Turning over control of your business to someone else — whether they're inside or outside of your family — can be challenging. During the succession process, business owners are usually looking to protect their company and their legacy, and look out for the people who've helped them secure success over the years.
Concerns over infighting, legal difficulties and other obstacles make the idea of succession intimidating for many. However, the process doesn't need to involve boardroom battles, legal entanglements or hurt feelings, if you do the right amount of planning.
The guide below can help you discover the basics of a successful succession.
Succession occurs when a leadership role or ownership of a company is passed from one party to another. Sometimes, this transition of power can be tricky for both the leader stepping down and the candidate taking over the reins, especially when it comes to family businesses.

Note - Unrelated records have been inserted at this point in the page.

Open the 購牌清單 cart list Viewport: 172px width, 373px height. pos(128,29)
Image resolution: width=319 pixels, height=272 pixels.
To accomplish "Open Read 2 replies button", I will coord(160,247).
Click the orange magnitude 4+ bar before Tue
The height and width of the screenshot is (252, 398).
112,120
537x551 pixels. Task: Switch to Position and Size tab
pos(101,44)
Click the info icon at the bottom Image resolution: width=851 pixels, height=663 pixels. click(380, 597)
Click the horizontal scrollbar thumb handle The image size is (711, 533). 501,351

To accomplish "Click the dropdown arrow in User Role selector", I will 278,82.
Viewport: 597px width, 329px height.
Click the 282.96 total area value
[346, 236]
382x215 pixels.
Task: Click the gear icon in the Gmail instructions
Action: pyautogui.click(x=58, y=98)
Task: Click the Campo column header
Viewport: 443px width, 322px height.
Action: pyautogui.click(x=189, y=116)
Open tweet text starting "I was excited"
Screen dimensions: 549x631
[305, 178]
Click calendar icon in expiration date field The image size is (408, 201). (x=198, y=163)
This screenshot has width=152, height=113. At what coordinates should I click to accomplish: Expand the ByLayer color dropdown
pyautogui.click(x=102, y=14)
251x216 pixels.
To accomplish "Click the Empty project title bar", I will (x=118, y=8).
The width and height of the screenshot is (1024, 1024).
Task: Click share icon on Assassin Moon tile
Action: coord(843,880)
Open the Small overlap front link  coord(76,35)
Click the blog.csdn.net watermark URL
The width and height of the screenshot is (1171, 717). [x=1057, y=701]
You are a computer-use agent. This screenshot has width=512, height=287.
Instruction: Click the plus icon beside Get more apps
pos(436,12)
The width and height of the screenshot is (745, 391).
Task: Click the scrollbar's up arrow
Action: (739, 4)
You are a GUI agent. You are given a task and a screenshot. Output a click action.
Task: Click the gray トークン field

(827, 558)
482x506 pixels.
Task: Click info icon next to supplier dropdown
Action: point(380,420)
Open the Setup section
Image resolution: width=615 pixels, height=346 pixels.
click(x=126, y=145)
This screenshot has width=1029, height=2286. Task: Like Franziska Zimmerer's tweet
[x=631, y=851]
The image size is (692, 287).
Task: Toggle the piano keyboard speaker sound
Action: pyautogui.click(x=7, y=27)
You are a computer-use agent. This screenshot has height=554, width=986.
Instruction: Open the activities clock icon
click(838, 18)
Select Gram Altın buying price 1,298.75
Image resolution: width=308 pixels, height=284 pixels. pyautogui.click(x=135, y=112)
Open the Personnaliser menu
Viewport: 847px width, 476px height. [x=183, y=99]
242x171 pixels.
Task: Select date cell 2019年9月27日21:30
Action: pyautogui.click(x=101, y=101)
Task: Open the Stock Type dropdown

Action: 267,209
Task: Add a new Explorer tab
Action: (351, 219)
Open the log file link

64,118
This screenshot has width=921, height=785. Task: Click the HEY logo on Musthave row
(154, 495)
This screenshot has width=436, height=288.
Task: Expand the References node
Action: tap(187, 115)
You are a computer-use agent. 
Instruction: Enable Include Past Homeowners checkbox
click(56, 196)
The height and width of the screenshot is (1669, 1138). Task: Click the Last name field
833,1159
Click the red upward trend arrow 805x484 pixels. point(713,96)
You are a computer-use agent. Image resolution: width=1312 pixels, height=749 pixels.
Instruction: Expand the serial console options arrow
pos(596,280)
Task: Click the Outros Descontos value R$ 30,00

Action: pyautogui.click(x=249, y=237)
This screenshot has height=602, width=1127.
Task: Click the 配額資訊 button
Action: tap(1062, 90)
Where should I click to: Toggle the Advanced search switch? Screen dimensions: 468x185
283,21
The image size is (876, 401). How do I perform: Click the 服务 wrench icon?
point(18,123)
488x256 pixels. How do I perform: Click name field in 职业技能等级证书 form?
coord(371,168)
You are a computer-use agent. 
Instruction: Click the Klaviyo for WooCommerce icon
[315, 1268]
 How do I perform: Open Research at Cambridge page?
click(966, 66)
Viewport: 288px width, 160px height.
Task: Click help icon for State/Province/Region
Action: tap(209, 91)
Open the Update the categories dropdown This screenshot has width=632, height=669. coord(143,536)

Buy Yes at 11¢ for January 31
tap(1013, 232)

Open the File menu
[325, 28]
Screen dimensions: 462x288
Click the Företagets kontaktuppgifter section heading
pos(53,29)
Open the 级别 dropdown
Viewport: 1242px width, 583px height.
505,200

Developing a business succession plan early helps ensure a business will be ready to transfer ownership when the time is right. The person next in line on the organizational chart may not be the right choice to thrive in an ownership position, especially if they lack leadership skills or passion for the company's success. So making the right choice for the business as an owner — and sometimes a parent — can be difficult.
Possible successor selections include:
Generally speaking, there are two types of succession plans: long-term and emergency. Long-term plans are created in advance, while emergency plans deal with unexpected situations or fill in gaps with long-term plans.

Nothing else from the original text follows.